Because everyone is different, each person needs a stretching program tailored to their size, strength and health, says Jennifer Carter, clinical supervisor for physical therapy at the National Rehabilitation Hospital at Washington Hospital Center in Northwest. She holds a doctorate in physical therapy.

Anatomy, bone structure, muscle makeup and gender determine what kinds of stretches work best for each person. Children, especially those who swim and practice ballet, are likely to be more flexible than most adults. As people age, they tend to be less flexible.

Women who regularly wear high heels often tighten their Achilles tendons.

“A lot of people’s tightness has been years in the making,” Ms. Carter says. “You can’t change it overnight.”

However, choosing activities to increase flexibility can help anyone at any age, she says.

With enough time and practice, anyone’s flexibility can improve, says Douglas Yeuell, executive director at Joy of Motion Dance Center in Northwest. As a person continues, he becomes used to stretching, and previous physical limits are overcome.

Flexibility is a key to overall physical fitness, he says.

“It’s the flexibility and stretch that keeps the body supple and less susceptible to injury,” Mr. Yeuell says. “It helps increase overall muscle strength and tone.”
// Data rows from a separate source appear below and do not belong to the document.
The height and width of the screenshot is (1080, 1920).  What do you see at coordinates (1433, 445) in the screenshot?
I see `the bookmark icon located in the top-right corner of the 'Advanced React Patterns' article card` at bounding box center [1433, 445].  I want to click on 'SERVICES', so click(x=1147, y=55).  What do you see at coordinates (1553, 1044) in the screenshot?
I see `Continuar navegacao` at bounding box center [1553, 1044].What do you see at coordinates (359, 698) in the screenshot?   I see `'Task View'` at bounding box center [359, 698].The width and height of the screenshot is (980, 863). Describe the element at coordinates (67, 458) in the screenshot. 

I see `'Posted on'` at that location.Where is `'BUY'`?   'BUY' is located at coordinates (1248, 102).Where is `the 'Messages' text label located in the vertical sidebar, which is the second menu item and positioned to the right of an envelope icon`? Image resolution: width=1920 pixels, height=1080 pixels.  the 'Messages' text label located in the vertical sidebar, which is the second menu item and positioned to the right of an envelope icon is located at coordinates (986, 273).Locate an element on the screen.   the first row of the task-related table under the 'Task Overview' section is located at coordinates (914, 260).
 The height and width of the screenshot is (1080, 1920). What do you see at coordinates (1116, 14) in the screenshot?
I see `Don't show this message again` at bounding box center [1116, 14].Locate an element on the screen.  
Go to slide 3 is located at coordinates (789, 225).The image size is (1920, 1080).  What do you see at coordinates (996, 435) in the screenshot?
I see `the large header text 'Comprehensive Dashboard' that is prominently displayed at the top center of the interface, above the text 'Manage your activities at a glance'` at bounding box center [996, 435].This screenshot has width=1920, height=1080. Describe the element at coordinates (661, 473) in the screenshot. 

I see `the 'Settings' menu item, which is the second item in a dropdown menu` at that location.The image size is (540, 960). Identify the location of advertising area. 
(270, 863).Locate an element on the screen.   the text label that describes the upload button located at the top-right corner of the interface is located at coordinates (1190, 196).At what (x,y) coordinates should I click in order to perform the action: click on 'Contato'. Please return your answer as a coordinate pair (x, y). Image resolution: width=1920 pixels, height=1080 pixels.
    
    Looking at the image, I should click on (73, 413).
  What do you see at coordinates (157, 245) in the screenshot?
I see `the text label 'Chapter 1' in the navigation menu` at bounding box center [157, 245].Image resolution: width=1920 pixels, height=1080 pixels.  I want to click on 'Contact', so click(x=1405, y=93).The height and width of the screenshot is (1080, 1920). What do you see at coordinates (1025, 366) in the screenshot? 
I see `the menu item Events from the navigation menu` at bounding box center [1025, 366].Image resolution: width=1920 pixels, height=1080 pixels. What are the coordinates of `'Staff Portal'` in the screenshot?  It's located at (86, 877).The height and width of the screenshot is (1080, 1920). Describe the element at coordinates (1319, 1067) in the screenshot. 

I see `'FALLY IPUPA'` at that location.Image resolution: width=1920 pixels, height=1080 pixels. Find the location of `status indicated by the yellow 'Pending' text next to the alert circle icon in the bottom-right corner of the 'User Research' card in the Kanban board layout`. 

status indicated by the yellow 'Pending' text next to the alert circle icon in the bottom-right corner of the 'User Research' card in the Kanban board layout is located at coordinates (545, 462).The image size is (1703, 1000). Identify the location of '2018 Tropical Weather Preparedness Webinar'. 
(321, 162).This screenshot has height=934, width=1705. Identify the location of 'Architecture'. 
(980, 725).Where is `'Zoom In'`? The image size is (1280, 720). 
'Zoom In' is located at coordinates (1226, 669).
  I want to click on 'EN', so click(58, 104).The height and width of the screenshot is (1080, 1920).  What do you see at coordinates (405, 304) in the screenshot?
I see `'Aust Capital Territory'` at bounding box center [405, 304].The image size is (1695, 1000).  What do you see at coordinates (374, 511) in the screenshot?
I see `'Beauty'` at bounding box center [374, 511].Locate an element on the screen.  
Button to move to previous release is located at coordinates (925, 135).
Many people think they have to feel pain for a stretch to work, says Nancy Newell, director of the DC Dance Collective in Northwest. She has been dancing since childhood. Stretching shouldn’t hurt, she says. A relaxed muscle stretches 3 to 4 inches farther than a muscle that’s pushed.

“I was not a kid that tied myself in a knot,” Ms. Newell says. “I was not the most flexible dancer ever. I learned the value of relaxing the spine and the body. Sometimes you think yourself into that relaxation. It sounds esoteric, but if you breathe properly, you can make a huge difference in how flexible you are.”